This page is the fastest path from zero to a working multi-pane session.

Prerequisites

RequirementWhy it mattersInstall
tmux (or WezTerm)Provides the split-pane terminal layoutbrew install tmux / apt install tmux
Claude CodePrimary operator interfacenpm install -g @anthropic-ai/claude-code
Codex CLI (recommended)Best default reviewer and implementation peernpm install -g @openai/codex
Gemini CLI (optional)Useful for brainstorming and alternativesSee Gemini CLI docs
OpenCode CLI (optional)Extra implementation perspectiveSee OpenCode docs

Before you install CurdX Bridge, verify that each provider CLI can start on its own and is already authenticated.

Quick Sanity Check

Run the tools you plan to use once before launching CurdX Bridge:

bash
claude
codex
gemini
opencode

If one of them fails here, fix that first. CurdX Bridge is an orchestrator, not a replacement for provider setup.

Install

bash
curl -fsSL https://raw.githubusercontent.com/curdx/curdx-bridge/main/install.sh | bash

The installer downloads the latest release for your platform and places curdx in ~/.local/bin.

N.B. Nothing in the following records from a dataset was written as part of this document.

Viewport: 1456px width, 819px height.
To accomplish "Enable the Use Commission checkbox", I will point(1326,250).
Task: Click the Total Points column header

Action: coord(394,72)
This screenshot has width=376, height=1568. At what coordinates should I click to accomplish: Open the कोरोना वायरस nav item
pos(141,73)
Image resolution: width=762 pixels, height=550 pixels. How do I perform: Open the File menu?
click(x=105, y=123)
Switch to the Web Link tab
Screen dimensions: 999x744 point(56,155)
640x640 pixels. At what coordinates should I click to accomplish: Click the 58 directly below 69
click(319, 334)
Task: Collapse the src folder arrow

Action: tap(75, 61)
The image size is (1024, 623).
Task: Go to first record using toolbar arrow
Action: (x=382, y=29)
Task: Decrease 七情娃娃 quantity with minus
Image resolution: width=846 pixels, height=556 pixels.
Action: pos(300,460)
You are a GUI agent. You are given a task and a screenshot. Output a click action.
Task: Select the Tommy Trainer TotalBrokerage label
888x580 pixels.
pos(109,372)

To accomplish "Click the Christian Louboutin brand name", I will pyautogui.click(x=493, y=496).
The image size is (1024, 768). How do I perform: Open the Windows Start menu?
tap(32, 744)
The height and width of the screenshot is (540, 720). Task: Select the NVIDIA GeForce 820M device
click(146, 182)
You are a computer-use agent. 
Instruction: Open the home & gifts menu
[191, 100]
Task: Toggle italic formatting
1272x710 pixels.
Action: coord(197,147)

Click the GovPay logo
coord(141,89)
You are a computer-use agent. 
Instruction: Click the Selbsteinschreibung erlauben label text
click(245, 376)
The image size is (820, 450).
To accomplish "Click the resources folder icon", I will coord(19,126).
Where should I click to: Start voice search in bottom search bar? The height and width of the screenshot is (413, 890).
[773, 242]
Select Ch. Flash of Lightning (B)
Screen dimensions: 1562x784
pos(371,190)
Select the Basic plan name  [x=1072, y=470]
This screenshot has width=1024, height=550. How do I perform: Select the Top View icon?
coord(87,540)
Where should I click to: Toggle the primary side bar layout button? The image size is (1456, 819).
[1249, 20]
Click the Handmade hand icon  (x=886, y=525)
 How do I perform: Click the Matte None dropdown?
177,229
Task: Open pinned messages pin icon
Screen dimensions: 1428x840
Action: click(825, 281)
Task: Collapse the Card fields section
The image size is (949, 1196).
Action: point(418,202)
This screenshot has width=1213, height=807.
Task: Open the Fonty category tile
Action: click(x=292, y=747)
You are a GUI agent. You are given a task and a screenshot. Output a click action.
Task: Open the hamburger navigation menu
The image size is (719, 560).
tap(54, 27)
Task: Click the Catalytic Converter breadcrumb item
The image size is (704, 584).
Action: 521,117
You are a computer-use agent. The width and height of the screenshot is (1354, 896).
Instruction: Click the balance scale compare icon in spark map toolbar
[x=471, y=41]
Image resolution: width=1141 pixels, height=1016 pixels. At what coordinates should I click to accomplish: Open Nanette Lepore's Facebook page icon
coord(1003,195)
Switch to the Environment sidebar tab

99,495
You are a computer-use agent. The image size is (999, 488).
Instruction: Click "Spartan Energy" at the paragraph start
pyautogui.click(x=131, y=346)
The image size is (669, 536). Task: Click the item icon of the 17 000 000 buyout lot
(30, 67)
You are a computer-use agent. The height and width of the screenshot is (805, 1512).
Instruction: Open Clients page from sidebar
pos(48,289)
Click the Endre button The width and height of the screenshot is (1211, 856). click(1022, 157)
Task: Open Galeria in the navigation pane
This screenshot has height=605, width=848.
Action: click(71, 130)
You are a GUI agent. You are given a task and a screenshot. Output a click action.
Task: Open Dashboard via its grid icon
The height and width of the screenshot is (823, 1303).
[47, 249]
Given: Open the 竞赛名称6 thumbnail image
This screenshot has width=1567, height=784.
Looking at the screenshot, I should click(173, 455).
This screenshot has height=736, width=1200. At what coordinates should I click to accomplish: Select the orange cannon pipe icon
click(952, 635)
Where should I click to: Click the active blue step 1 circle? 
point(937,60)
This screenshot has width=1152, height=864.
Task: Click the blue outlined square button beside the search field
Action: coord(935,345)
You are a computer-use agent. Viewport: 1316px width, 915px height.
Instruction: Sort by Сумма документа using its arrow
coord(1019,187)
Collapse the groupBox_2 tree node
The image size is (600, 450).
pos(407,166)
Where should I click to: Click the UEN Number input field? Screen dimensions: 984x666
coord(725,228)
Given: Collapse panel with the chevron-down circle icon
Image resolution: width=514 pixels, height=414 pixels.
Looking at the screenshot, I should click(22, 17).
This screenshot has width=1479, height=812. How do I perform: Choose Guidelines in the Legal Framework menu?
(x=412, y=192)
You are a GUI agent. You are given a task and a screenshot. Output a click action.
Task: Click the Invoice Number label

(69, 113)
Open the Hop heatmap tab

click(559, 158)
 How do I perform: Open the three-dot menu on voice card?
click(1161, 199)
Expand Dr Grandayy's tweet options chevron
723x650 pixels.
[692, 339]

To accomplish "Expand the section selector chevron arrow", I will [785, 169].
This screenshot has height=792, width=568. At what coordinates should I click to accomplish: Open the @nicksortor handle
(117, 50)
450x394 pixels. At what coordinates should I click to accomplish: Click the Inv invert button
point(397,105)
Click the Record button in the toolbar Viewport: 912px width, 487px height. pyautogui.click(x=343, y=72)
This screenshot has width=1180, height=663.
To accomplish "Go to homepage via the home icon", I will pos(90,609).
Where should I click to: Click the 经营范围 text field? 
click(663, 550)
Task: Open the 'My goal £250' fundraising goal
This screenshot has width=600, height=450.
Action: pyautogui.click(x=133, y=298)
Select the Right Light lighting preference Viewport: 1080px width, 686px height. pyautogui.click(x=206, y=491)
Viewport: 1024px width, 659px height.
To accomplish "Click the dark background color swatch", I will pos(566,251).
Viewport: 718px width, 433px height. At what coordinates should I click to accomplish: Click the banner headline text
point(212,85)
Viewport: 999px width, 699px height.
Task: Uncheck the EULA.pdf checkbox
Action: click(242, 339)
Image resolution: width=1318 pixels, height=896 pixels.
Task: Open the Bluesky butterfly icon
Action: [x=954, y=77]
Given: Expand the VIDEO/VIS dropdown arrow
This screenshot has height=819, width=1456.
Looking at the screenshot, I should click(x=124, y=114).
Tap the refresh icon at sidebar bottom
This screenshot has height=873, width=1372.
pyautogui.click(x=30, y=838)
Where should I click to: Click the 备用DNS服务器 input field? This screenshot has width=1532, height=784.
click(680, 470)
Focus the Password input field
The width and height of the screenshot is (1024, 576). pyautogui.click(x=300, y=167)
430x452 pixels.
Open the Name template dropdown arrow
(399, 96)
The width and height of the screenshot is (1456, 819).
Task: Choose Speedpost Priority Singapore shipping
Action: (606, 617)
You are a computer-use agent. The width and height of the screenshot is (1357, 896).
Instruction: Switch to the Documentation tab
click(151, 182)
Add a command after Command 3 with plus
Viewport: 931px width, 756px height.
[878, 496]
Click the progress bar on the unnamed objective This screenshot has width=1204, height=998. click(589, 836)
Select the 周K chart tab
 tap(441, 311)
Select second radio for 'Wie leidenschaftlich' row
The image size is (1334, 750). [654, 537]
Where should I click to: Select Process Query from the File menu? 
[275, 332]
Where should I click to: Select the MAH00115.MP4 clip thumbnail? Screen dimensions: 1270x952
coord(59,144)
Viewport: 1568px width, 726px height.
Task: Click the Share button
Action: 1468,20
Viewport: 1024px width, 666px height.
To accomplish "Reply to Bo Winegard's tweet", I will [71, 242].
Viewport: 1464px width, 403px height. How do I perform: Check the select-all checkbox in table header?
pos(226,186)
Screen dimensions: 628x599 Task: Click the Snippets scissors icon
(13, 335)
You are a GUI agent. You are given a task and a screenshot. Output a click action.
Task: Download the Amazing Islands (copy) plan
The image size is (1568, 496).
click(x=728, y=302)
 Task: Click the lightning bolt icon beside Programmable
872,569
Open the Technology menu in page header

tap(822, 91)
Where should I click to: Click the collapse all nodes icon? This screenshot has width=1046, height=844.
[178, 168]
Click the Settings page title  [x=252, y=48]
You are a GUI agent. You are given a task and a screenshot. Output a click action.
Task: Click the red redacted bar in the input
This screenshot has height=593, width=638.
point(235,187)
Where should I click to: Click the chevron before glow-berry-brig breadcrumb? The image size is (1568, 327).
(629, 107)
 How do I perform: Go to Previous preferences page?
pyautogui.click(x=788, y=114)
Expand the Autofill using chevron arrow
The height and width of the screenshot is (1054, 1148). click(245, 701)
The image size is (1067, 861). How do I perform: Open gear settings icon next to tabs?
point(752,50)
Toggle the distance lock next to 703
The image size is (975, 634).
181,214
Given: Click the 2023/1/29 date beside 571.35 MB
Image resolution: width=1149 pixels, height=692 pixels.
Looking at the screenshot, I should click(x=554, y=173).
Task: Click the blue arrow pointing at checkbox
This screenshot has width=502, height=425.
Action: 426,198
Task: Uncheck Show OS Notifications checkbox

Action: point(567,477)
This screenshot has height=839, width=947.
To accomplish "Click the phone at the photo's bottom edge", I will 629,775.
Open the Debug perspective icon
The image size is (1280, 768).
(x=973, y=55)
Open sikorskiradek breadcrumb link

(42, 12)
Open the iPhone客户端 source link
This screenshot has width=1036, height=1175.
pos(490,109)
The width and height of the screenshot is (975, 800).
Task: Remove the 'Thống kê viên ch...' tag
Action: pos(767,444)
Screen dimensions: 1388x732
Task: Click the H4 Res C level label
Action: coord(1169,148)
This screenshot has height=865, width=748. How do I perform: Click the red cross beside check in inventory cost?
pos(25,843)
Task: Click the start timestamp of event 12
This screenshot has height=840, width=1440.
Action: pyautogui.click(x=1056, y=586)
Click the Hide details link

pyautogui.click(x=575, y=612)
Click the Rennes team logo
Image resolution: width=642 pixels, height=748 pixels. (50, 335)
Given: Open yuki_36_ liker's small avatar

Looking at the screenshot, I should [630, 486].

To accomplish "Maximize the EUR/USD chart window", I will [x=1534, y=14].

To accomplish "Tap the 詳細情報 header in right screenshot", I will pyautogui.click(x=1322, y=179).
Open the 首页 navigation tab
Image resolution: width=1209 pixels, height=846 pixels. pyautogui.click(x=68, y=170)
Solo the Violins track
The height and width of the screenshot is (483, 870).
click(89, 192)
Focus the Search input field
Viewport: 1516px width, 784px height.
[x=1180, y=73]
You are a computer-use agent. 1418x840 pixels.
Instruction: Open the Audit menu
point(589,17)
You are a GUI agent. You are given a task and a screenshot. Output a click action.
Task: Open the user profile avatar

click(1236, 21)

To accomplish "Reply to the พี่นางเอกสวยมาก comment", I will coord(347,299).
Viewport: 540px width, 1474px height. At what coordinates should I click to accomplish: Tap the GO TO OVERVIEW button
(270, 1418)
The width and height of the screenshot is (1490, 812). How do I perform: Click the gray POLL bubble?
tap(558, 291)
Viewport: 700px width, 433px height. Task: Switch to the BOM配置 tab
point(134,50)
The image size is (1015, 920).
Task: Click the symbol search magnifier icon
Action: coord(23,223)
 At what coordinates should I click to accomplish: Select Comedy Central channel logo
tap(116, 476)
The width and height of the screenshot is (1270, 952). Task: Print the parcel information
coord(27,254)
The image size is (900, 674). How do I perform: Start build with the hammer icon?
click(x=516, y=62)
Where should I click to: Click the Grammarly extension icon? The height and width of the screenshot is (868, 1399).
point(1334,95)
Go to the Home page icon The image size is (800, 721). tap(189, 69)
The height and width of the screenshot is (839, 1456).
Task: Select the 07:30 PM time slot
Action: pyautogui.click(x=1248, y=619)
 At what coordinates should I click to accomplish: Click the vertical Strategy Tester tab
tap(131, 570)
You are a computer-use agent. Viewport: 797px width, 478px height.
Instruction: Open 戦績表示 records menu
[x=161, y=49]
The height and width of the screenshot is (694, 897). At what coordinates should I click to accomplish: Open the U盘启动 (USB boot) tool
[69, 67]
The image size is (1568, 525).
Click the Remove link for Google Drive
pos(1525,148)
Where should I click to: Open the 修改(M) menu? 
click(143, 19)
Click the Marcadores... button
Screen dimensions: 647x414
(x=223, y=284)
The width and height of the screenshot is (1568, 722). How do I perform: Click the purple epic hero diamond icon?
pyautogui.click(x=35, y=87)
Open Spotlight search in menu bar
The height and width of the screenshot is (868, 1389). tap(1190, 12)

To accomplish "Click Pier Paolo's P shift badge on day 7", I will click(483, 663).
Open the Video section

If ~/.local/bin is not already on your PATH, add it:

bash
export PATH="$HOME/.local/bin:$PATH"

First Launch

bash
curdx

By default, this starts claude, codex, and gemini.

Common launch patterns:

bash
curdx claude codex                     # Lean setup for build + review
curdx claude codex gemini opencode     # Full four-provider workspace
curdx --no-auto                        # Require manual approval for risky actions

What you should expect:

  1. Your terminal splits into panes.
  2. Each provider boots in its own pane.
  3. Claude appears in the main left pane.
  4. You start talking to Claude normally.

Your First Five Minutes

A realistic first session usually looks like this:

text
You:    Scan this repo and tell me the riskiest parts of the auth flow.
Claude: [reviews repo locally]

You:    Ask Codex to review your findings and score the proposed fix.
Claude: [sends an async request to Codex]
        Codex processing...

You:    While Codex works, ask Gemini for two alternative API shapes.
Claude: [sends a second async request]

You:    Summarize both responses and recommend one direction.
Claude: [merges Codex review with Gemini ideas]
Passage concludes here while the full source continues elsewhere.